:: Задание a ::
Во что был одет Керенский, судя по отрывку о посещении штаба?

:: Отрывок текста ::
○ ○ ○ ○ ○
Меня не знаютъ. Я здесь — чужой. Но не обращаютъ никакого вниманiя. Вскинетъ глазомъ иной и спешно идетъ дальше...

Я могу взять съ этого стола бумаги, сложить ихъ, не спеша, и унести, положить въ любое мъсто бомбу; на стъне наклеить призывъ къ сверженiю правительства...

Проходить какой-то генералъ, читая на ходу бумагу. Останавливаю вопросомъ, не знаетъ-ли онъ, въ какомъ помещенiи въ штабе находится министръ-председатель. Остановился, поднялъ голову, взглянулъ поверхъ очковъ взглядомъ человека, котораго только что разбудили, но онъ еще не пришелъ въ сознанiе, и резко буркнулъ:

— Не знаю-съ! Спросите дежурнаго офицера, — и пошелъ.

Потомъ вдругъ остановился, обернулся, опять взглянулъ поверхъ очковъ, но взглядомъ человека, котораго осенила неожиданная, но властная мысль, и сказалъ раздраженно:

— А шапку, знаете ли, не мешало бы снять!..

Это было резонно. Я снялъ шляпу и вышелъ опять на площадку, ръшивъ пройти прямо въ кабинетъ начальника штаба. Спросилъ юнкера — гдъ. Указалъ.

Подошелъ къ двери кабинета. Доложить, конечно, некому.

По коридору снуютъ люди непрерывной чередой, впередъ и назадъ, но у двери начальника штаба нътъ никакого караула, даже нетъ никого, кто бы могъ доложить...

Можно войти въ кабинетъ безпрепятственно группой и, войдя безшумно, сказать спокойно: „вы начальникъ главнаго штаба?... Объявляю вамъ, что вы арестованы"...

Я нажалъ ручку двери и вошелъ въ кабинетъ безъ доклада.

Прямо противъ двери, лицомъ къ ней, спиной къ окнамъ стояли Керенскiй, Коноваловъ, Кишкинъ, генералъ Багратуни, адъютанты Керенскаго и еще кто-то, мнъ незнакомые.

Одинъ высокiй бритый съ лицомъ иностранца что-то говорилъ Керенскому.

Керенскiй былъ въ широкомъ серомъ драповомъ пальто англiйскаго покроя и въ серой шапке, которую онъ всегда носилъ — что-то среднее между фуражкой и спортивной шапочкой.
○ ○ ○ ○ ○
:: Записи для обработки ::
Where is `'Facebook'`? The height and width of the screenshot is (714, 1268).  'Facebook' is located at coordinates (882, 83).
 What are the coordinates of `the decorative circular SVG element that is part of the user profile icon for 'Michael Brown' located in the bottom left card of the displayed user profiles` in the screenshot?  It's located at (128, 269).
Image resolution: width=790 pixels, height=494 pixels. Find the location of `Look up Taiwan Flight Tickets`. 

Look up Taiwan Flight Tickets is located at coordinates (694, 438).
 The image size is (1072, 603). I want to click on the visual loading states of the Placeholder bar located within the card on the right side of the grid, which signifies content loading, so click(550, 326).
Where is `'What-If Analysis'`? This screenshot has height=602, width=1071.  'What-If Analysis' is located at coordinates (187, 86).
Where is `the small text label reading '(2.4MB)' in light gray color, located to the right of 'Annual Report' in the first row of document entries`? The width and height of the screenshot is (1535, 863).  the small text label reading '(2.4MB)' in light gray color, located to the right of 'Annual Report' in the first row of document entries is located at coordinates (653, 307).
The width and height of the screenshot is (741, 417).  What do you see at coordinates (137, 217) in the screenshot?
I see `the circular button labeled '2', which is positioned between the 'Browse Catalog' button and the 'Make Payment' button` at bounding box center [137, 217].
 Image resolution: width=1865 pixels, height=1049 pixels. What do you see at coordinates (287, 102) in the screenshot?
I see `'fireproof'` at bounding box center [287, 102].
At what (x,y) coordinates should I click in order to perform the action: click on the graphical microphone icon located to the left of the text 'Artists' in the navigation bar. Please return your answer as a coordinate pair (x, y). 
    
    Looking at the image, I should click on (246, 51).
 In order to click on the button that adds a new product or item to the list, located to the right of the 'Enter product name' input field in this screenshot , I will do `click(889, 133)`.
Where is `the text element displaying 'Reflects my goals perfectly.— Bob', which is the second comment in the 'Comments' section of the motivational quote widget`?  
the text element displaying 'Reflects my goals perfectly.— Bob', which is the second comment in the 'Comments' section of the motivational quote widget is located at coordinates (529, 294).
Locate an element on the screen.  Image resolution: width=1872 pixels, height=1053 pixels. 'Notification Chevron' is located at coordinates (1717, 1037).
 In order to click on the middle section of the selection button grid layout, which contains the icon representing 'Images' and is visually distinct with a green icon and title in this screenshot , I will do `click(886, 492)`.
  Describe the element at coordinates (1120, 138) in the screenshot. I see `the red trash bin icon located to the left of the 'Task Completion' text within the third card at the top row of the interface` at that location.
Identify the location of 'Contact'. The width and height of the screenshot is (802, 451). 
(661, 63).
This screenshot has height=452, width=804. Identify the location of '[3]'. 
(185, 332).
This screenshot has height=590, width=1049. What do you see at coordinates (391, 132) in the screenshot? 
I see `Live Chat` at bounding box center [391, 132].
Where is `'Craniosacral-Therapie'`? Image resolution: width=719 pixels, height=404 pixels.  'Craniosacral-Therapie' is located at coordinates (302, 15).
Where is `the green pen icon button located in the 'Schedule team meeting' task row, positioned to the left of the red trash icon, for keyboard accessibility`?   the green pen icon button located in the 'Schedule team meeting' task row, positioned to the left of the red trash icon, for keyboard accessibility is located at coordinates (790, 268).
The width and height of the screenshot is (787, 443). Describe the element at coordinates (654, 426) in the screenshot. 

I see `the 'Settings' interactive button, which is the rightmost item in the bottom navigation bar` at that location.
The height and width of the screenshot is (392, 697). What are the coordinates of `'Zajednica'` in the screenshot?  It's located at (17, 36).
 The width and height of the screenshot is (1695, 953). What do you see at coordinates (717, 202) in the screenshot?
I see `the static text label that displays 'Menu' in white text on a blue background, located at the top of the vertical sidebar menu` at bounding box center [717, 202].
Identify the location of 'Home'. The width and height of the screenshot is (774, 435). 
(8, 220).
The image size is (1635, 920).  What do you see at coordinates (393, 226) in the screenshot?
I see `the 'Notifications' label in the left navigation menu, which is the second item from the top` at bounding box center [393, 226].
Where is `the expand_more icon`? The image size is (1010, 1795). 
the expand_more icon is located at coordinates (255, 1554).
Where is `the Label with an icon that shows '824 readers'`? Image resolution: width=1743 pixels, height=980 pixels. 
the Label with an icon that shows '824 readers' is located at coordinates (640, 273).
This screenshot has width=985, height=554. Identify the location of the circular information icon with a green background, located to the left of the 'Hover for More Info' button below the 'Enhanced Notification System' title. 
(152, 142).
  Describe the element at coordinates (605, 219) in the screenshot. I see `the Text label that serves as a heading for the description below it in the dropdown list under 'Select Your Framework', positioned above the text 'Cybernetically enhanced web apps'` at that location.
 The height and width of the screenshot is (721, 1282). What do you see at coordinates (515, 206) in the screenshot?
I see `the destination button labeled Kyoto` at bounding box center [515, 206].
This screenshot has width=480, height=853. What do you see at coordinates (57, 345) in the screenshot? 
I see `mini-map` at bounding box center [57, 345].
○ ○ ○ ○ ○
:: Задание b ::
Дословно процитируйте часть записей выше: от их начала до строки, содержащей «at (128, 269).», включая обе границы.

:: Ответ a ::
В широкое серое драповое пальто английского покроя и серую шапку, что-то среднее между фуражкой и спортивной шапочкой.

:: Ответ b ::
Where is `'Facebook'`? The height and width of the screenshot is (714, 1268).  'Facebook' is located at coordinates (882, 83).
 What are the coordinates of `the decorative circular SVG element that is part of the user profile icon for 'Michael Brown' located in the bottom left card of the displayed user profiles` in the screenshot?  It's located at (128, 269).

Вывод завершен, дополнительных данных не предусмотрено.